R. La previsione di tale obbligo di denuncia può condurre a conseguenze paradossali: per fare un solo esempio, nel can. 1398 § 2, secondo il dettato entrato in vigore nel 2021, si contempla il delitto contra sextum — un qualsiasi comportamento attinente alla sessualità anche senza violenza, minaccia, abuso di autorità — con minore commesso da «qualunque fedele che gode di una dignità o compie un ufficio o una funzione nella Chiesa». Non si effettua distinzione fra minori, differenziando gli infraquattordicenni o gli infrasedicenni: come invece fa anche il diritto italiano e pressoché tutte le legislazioni penali secolari nella repressione di tali reati, data la gravità enormemente divergente del fatto criminoso, oltre alla capacità di autodeterminazione all’esercizio della sessualità di solito riconosciuta ai quattordicenni, così come in genere anche alle persone portatrici di debilitazioni fisiche o psichiche. Inoltre, non si tiene alcun conto del consenso del minore alle soglie della maggiore età, la cui sussistenza inibirebbe invece la configurazione della fattispecie di reato in molti ordinamenti statuali. In virtù di tale fattispecie, quindi, d’ora in poi un laico che abbia rapporti sessuali con un/una minorenne, per esempio un catechista diciottenne con la sua fidanzata diciassettenne — entrambi, nel diritto canonico, si badi bene, abili al matrimonio —, non commette solo peccato ma anche un delitto… Ci si dovrebbe inoltre chiedere — poiché pare che, nella revisione delle disposizioni sull’obbligo di segnalazione (in «scadenza», in quanto approvate per un triennio nel 2019), esso sarà esteso per tutte le nuove fattispecie — se la notizia di tale «delitto» dovrà essere comunicata all’ordinario e se l’omissione comporterà la pena non leggera comminata… Forse, una maggiore attenzione nella fase di redazione testuale avrebbe evitato questo scivolamento nel ridicolo, causato da una normativa penale eccessiva e non troppo ponderata.

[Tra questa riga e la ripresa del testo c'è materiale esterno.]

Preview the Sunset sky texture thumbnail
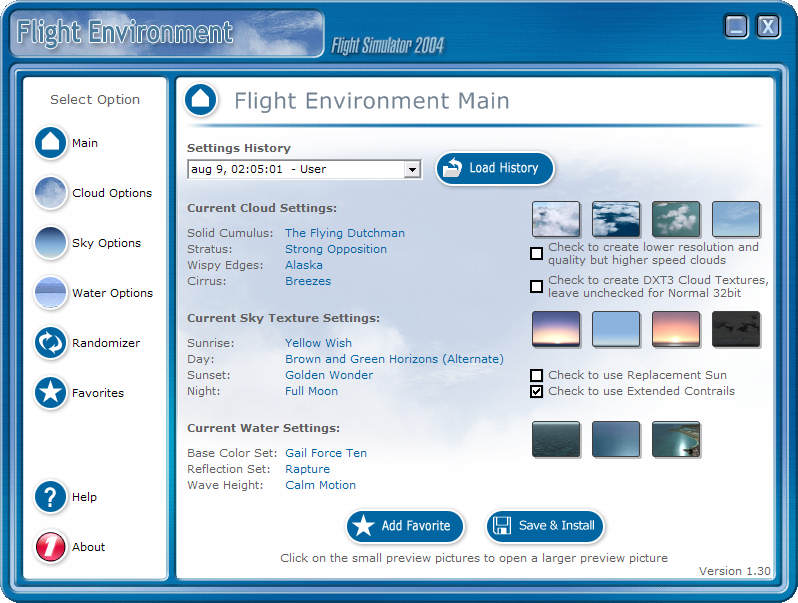[x=676, y=329]
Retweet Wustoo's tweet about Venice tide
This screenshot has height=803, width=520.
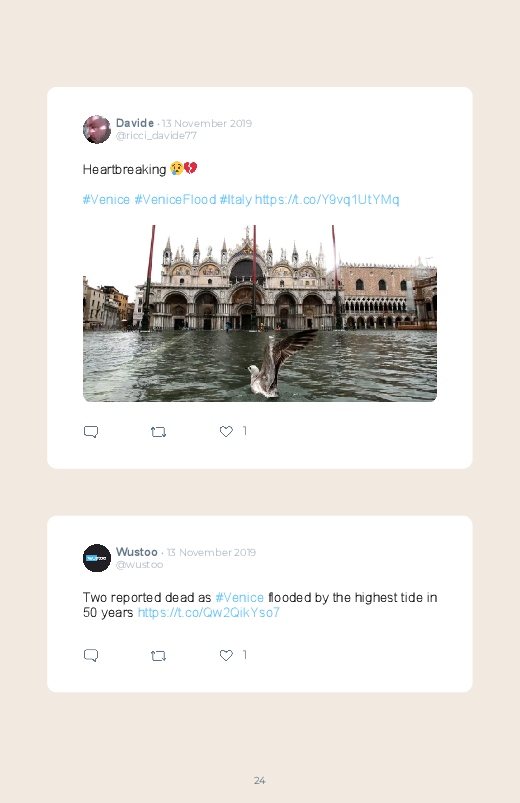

Ma soprattutto — e ciò è molto, molto più grave — imporre sempre e comunque la segnalazione può finire per pregiudicare l’interesse della stessa vittima, che potrebbe anche non volere affatto la denuncia e opporsi alla medesima per evitare i danni conseguenti al processo e alla diffusione della notizia: non è infatti riconducibile alla tanto celebrata trasparenza mettere in piazza dolorose vicende intime, ma si tratta di penosa e inammissibile violazione della sfera privata. D’altronde l’equazione «miglior tutela» = «esercizio dell’azione penale»appare affrettata: solitamente si deve invece far prevalere la decisione insindacabile del soggetto o dei suoi familiari, investendosi fatti strazianti che essi potrebbero non voler esporre allo strepitus fori oppure che si vorrebbe evitare di «rivivere in aula» con costi psichici elevatissimi. Solo per evocare la delicatezza dei valori esistenziali in gioco, i quali non devono mai essere dimenticati. Come si è riscontrato più volte nel corso del nostro discorrere, certe irriflesse battaglie ideologiche di questi tempi concitati spesso arrivano a compromettere proprio l’interesse delle vittime che dovrebbe invece sempre guidare come stella polare.
D. Il diritto canonico conserva ancor oggi una funzione di difesa della libertà religiosa?
R. La Chiesa, anche con l’esemplarità del suo diritto, dovrebbe fermamente opporsi alle derive normative che abbiamo velocemente descritto, estirpando con intransigenza il cancro degli abusi sessuali dal suo seno in modo che mai più la dignità delle persone, specie quelle più fragili e dei minori, venga calpestata. Ma, al contempo, non cedendo sulla difesa della libertà religiosa che, come in verità è avvenuto ripetutamente nei secoli, è ancor oggi fortemente a rischio. Gli attacchi che la insidiano in molti Paesi del mondo — cavalcando sovente il malessere suscitato dallo scandalo della «pedofilia» — devono essere coraggiosamente fronteggiati: ribadendo come la libertà religiosa della persona, proprio quale riverbero della sua intangibile dignità e dell’inviolabilità della sua coscienza, costituisca l’eredità più preziosa della tradizione giuridica occidentale, che non si può permettere venga dilapidata.